Naomi Klein’s message is that it is down to communities to tackle this now. Governments have failed us, eccentric billionaire philanthropists have not delivered their promised solutions, and the fossil fuel industry shows no signs of slowing down. Cultural shifts throughout the ages have been driven by the determination of grass-roots movements – as Klein says, abolitionists, feminists, and civil rights activists kick-started the revolutions which have changed the shape of our societies. That is what is needed now, and I intend to participate in any way I can. Not just because the statistics are frightening, but because, as Klein says so beautifully, the possible upside of the climate change nightmare is that it may just prompt society to adjust some of the enormous inequalities which have fuelled the problem for the past three hundred years.

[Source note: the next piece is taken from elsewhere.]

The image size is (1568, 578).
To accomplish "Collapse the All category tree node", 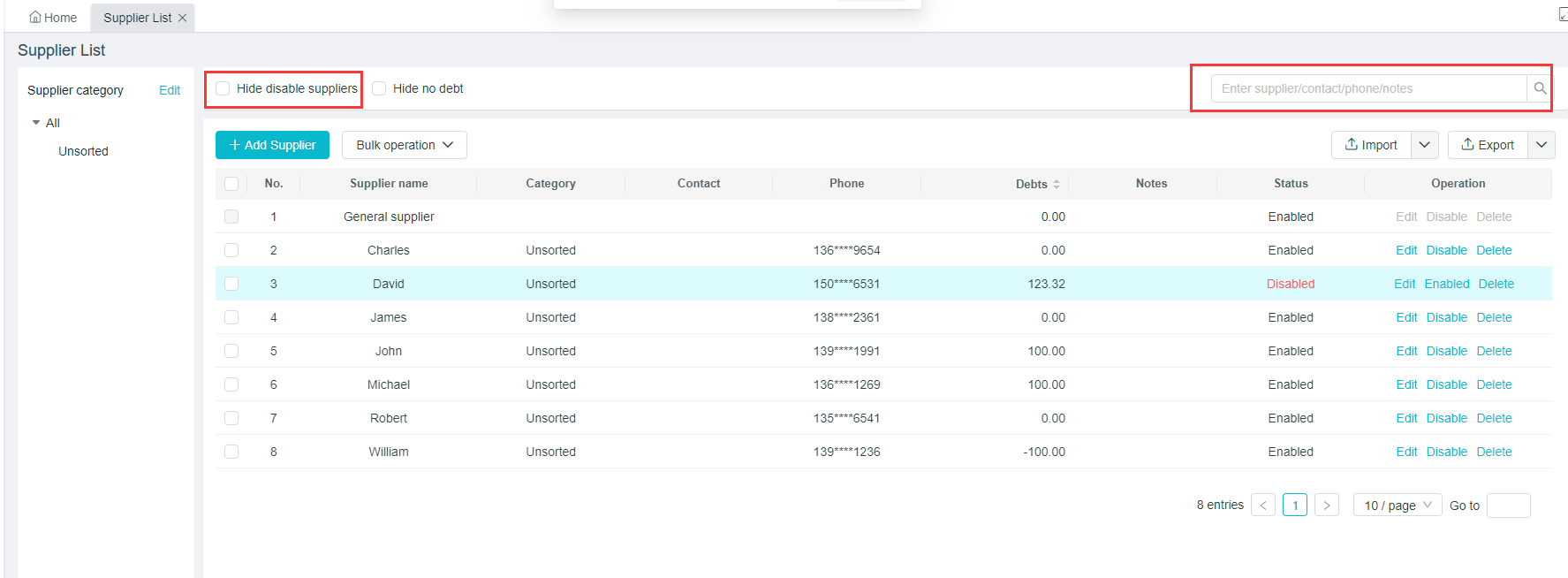I will pos(36,123).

I started reading “Walking the Woods and the Water” earlier today – Nick Hunt’s modern day recreation of Patrick Leigh Fermor’s extraordinary journey across Europe. On p.13, Hunt writes, “The glimpse I had of Rotterdam was almost as brief as Paddy’s own – he walked on at once, pausing only for eggs and schnapps – but the continuity between our two cities was absolutely severed. The Rotterdam of the Middle Ages has been blasted into the realms of fairytales, and the new reality of McDonald’s and Lush, Starbucks and Vodafone had rushed to fill the vacuum. The destruction seemed less an act of war than apocalyptic town planning, a Europe-wide sweep of medieval clutter to clear the way for the consumer age.” Whether or not you feel an instinctive political interest in climate change and the culture which is apparently feeding it, that kind of language must cut to the quick of anyone who has luxuriated in the descriptions of PLF; Laurie Lee; Stella Gibbons; Gerald Durrell….So much of our literary history is bound up in the charms of the natural world. How can we fail to protect that inheritance now?